---------- Records for the task
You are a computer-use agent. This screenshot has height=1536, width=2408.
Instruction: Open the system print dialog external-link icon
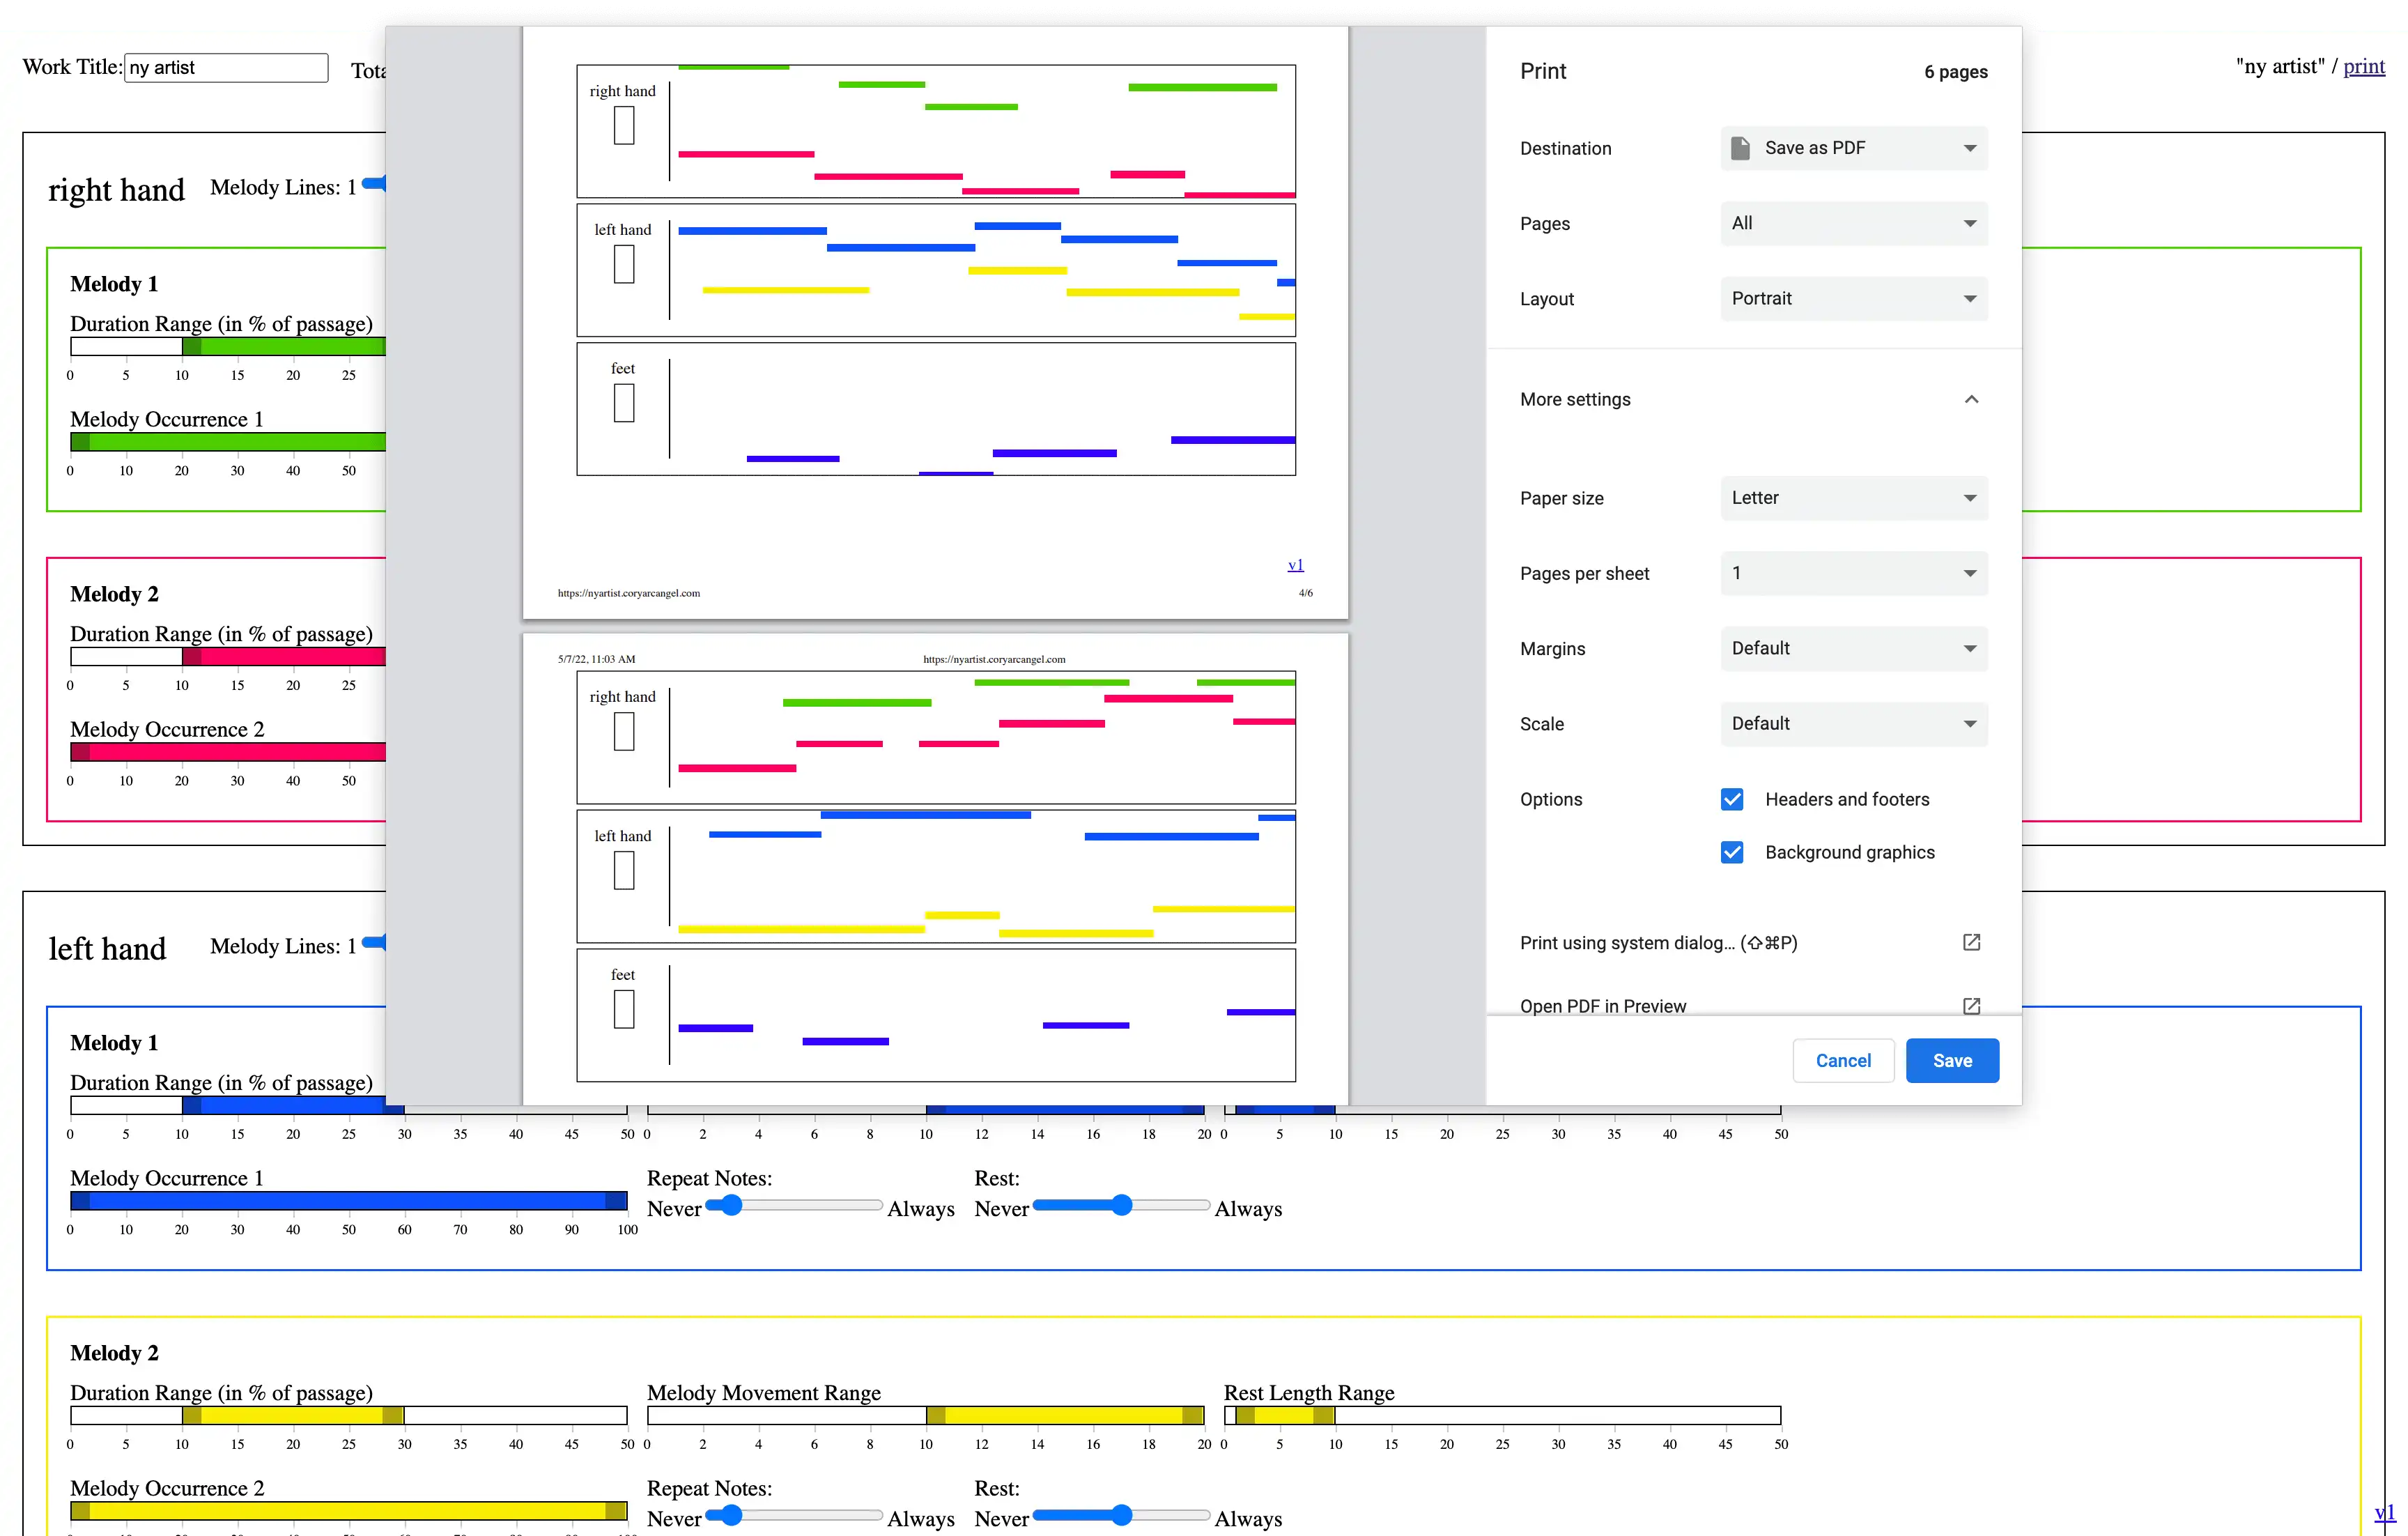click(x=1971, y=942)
--------------------
---------- Records for the task
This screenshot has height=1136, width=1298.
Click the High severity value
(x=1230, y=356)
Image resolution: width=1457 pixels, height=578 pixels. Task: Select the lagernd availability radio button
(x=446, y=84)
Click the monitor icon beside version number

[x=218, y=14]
--------------------
● Task to complete:
Exactly how many lines of the records above contain "screenshot"? Please state only the number.

● Completed exercise:
2